Roma, 10 mar – I libri di letteratura inglese riportano nella loro poesia del 1900 i cosiddetti “war poets”. Giovani poeti e scrittori che trovarono la morte nelle trincee in Europa lasciarono i loro immortali versi ai posteri tra condanne alla guerra o, al contrario, la sua esaltazione. Vittorio Locchi era uno di loro, ma italiano.
L’amante della letteratura
Vittorio Locchi nacque l’8 marzo 1889 a Figline Valdarno, vicino a Firenze. Il padre morì tre mesi prima in una rissa e Locchi crebbe con la madre Maria e il fratello. Al tempo, le scuole erano molto diverse da quelle di oggi, i professori avevano una spiccata sinergia nell’insegnare la propria materia.

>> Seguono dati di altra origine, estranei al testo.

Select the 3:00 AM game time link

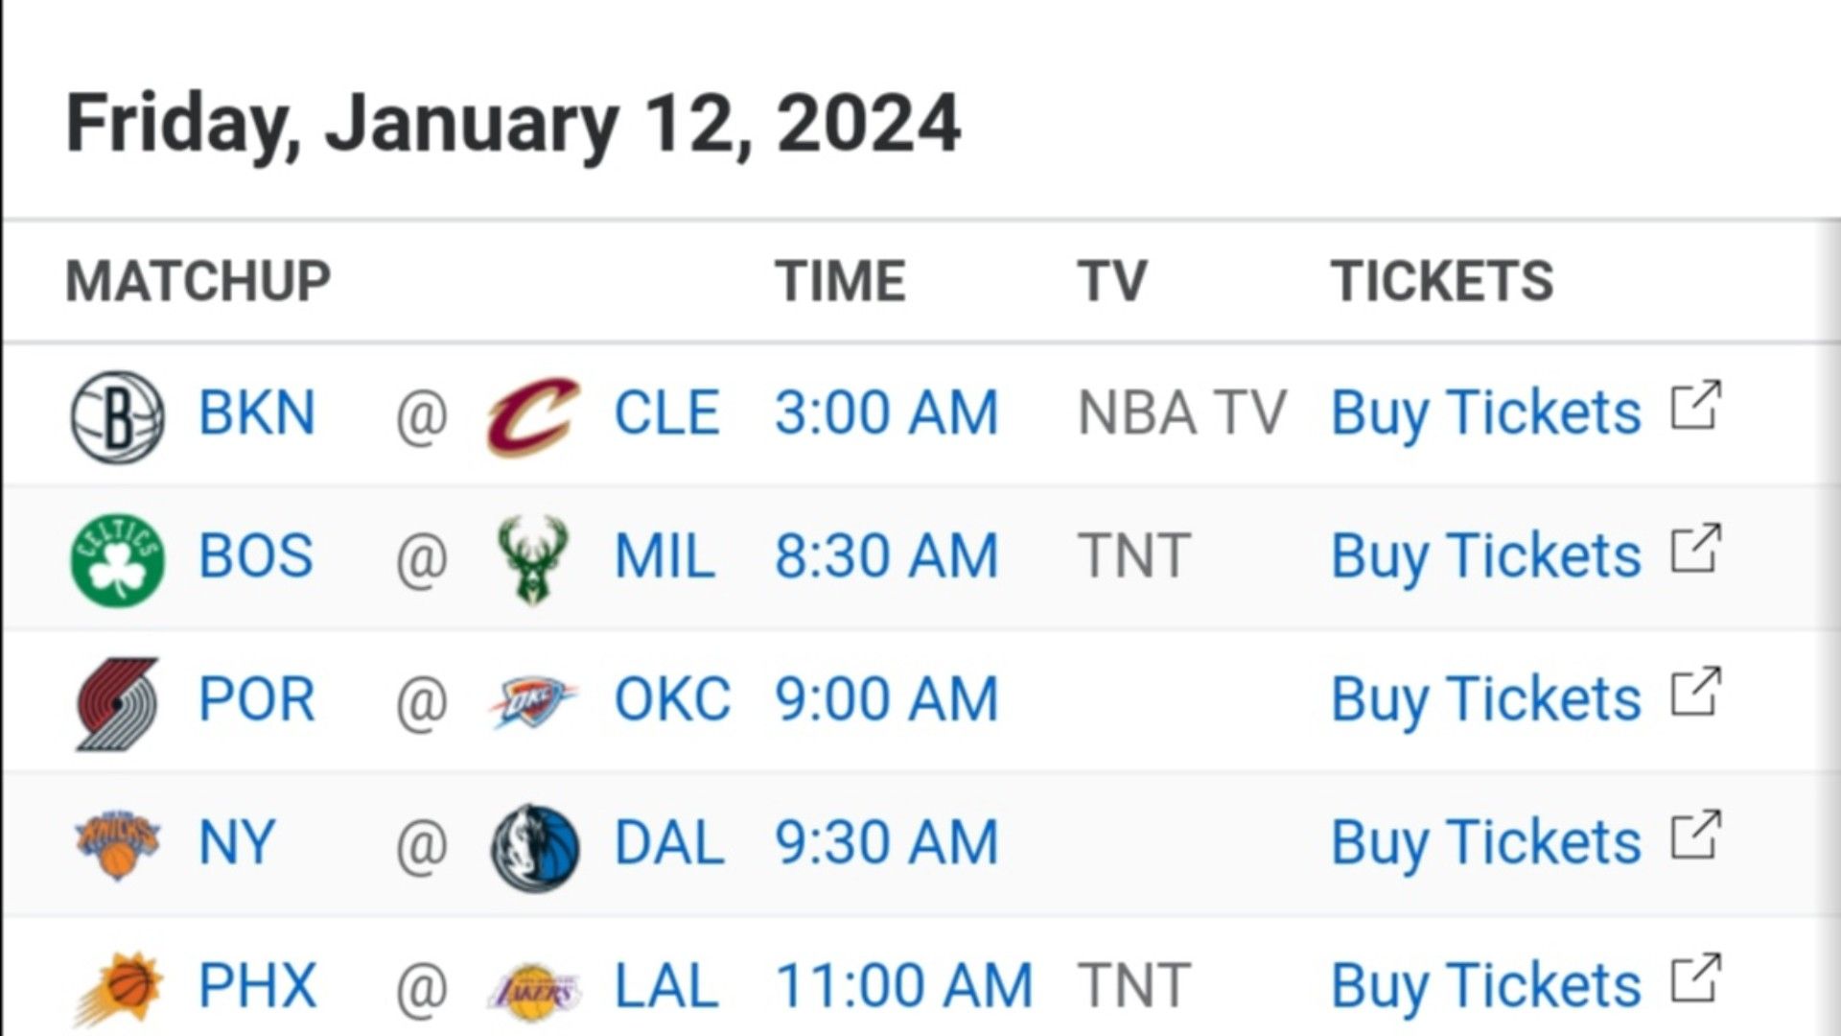[x=887, y=413]
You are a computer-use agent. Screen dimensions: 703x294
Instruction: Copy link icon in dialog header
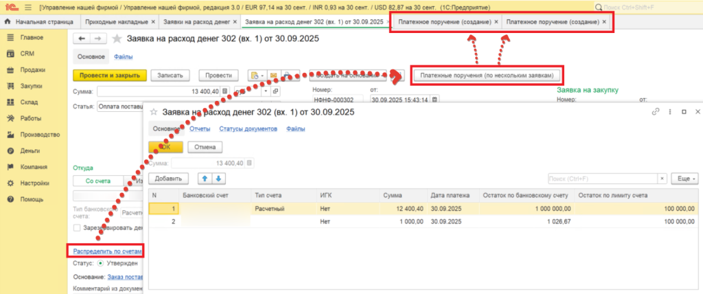(x=655, y=111)
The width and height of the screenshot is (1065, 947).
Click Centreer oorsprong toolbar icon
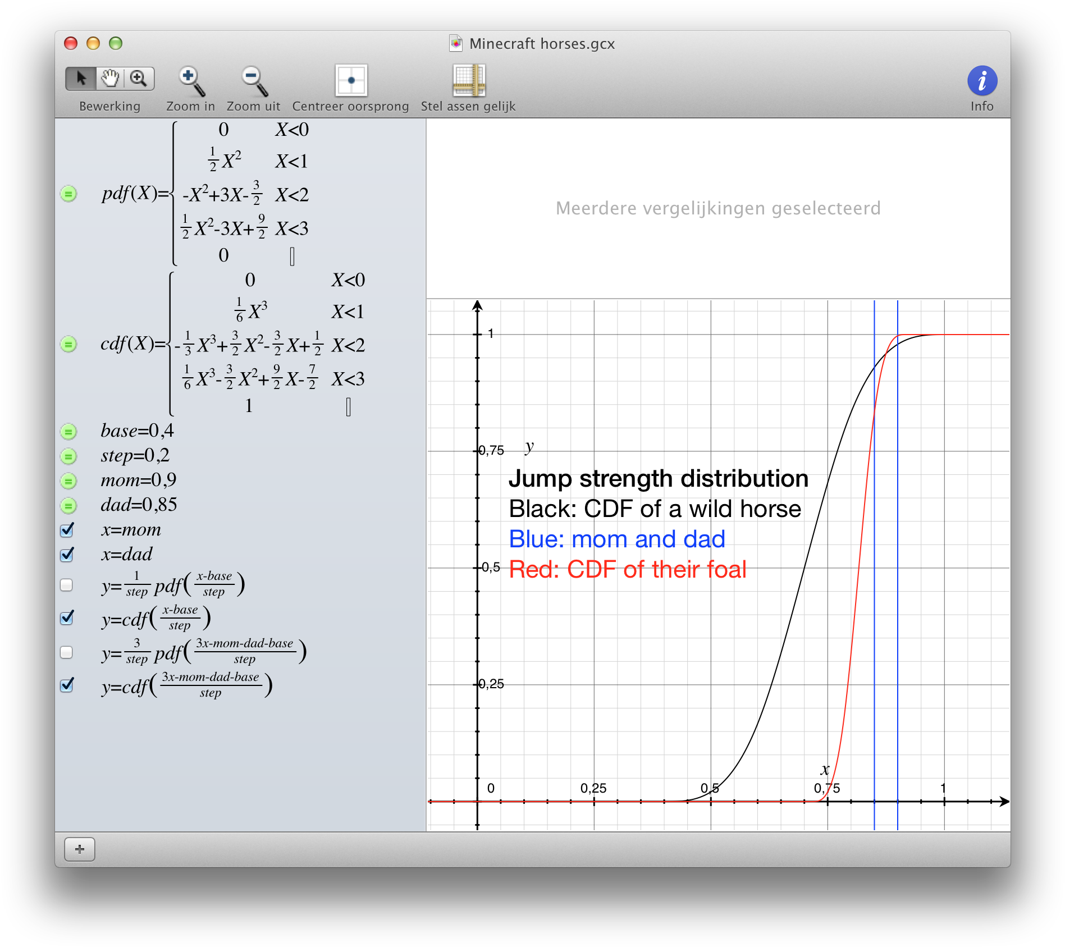[x=351, y=81]
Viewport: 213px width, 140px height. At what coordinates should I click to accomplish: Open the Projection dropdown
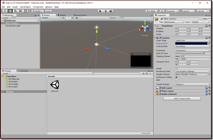[x=193, y=51]
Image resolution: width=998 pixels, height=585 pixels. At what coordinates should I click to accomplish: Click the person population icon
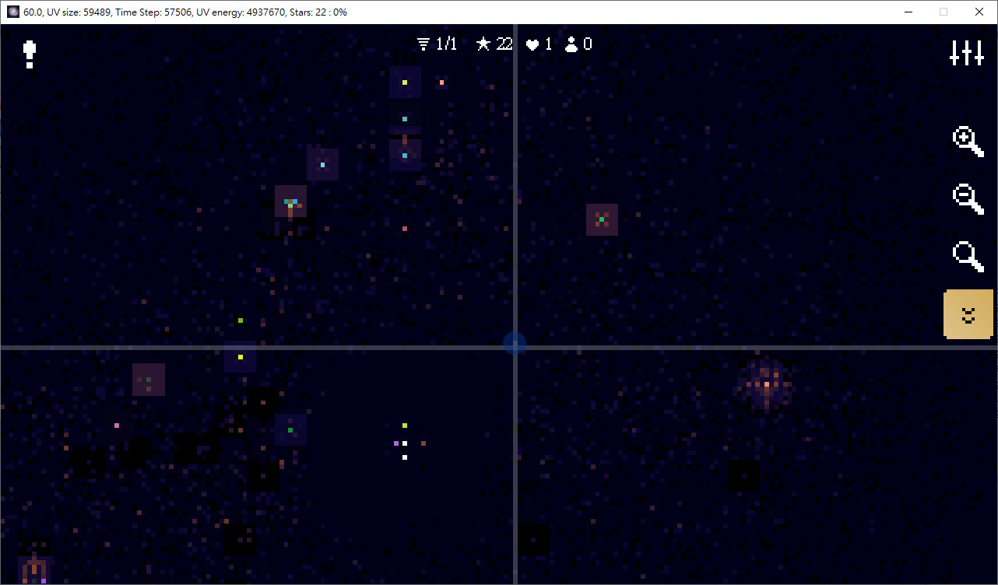[571, 44]
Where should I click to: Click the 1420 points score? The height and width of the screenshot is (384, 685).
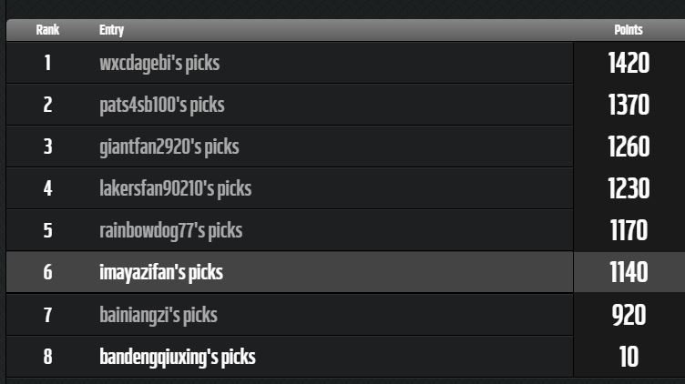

Il professore di italiano e letteratura di Locchi la vide lunga sulla carriera del futuro eroe. Carducciano di impronta, il docente gli consigliò di frequentare il liceo classico ma la madre lo obbligò a intraprendere gli studi tecnici. Da studente di ragioneria, Vittorio Locchi entrerà in contatto con gli ideali nazionalisti dell’epoca e lavorerà come giornalista presso la redazione de “L’Idea studentesca”.
Drammaturgo interventista
Nel 1910, Vittorio Locchi vinse un concorso come impiegato postale e si trasferì a Venezia. Ivi dimostrò le sue innate doti di sedulo lavoratore e venne promosso prima a capo d’ufficio poi ad ispettore. A Venezia frequentò la Ca’ Foscari per seguire i corsi di lingua e letteratura straniera e fu uno dei fondatori de La Tavolissima, un cenacolo di amanti di arti figurative e letteratura.
A Venezia, poi, compose moltissime opere drammatiche come la commedia “La notte di Natale” o il dramma medievale “L’uragano”. Sempre in ambiente lagunare, Locchi scrisse la sua prima raccolta in versi intitolata “Le canzoni del Giacchio” che ottennero un’ottima critica.
A fianco, tuttavia, della produzione letteraria, divenne famoso per i suoi caldi discorsi di tema interventista. La sua era una retorica semplice ma mirata, in grado di infiammare gli spiriti dei giovani veneziani. Del resto, Vittorio Locchi era un grande estimatore di Gabriele D’Annunzio che seguì assiduamente e lo consacrò come suo maestro di vita e di retorica.
Scrittore in trincea
Il 25 maggio non attese ulteriori chiamate, Vittorio Locchi si arruolò con la 12° divisione fanteria come addetto al servizio postale. Fu sempre presente in prima linea anche se non armato per infondere spirito patriottico nei suoi compagni.
Durante questo periodo, scrisse molte composizioni tra cui “La sagra di Santa Gorizia” scritta dopo la conquista della città o “La sveglia” di intonazione carducciana e anti – austriaca.
Vittorio Locchi morirà il 15 febbraio 1917, nell’affondamento del piroscafo Minas silurato a Capo Matapan.
Breve tratto da “La sveglia”:
Principe, è l’ora! déstati nel letto
di fango: alza la testa sulla fossa;
senti, le trombe suonan su l’Isonzo.
Giunge l’Italia: il popolo reietto
viene, senza chitarre, a suon di bronzo;
principe, in piedi: è giunta la riscossa.